As your child gains confidence on this less balanced bike, eventually she will be ready to have the stabilizers removed all together. Sometimes it helps to have her practice on a grassy area, instead of pavement, so falls are less painful. And of course, your child should always wear a bike helmet, whether she is on a tricycle or a two-wheeler.
Ride a Balance Bike First
This increasingly popular method takes the opposite tack: you teach your child to balance first, before he learns to pedal or steer. You need a special learning bike called a balance bike. Or you can start with a regular kid-sized bicycle, small enough (or with the seat lowered far enough) that your child's feet can easily touch the ground. Remove the pedals (temporarily) so he can focus only on balancing.
In this manner, your child will be able to control his own balance by putting his feet down on the ground when he feels unsteady. Start your lessons on a slight downhill, so your child gets the feeling of moving forward while balancing.
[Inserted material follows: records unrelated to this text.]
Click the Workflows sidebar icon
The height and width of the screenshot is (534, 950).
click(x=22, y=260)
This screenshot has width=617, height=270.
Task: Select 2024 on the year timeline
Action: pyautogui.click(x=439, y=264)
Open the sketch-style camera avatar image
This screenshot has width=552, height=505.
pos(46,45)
After your child is comfortable with coasting downhill, and pushing himself along on a flat surface, reattach the pedals and have him try putting his feet on them while he rolls down a gentle incline. Eventually, he will master turning the pedals with his feet; then you can try having him ride on flat ground. After a few practice sessions there, he may be ready for his seat to be raised to a more comfortable pedaling height, or to move up to a larger bike.
Ride While a Parent Pushes the Bike
If your child resists riding an undersized bike, or you don't have one available, you can try this old standby. Settle your child onto her bicycle, without training wheels, and hold her by the shoulders. Don't use the handlebars or seat; if you do, it subtly influences your child's balance and prevents her from learning the skill on her own.
As with the training-wheel method, use this strategy to help your child learn pedaling and steering without having to focus on balance just yet. Eventually, you can begin to let go and allow your child to balance on her own.
Tip: Don't let go without telling your child. If she falls at a time that she felt she would be safe, you lose her trust. Also, it's not safe for her to keep looking back over her shoulder to check on you.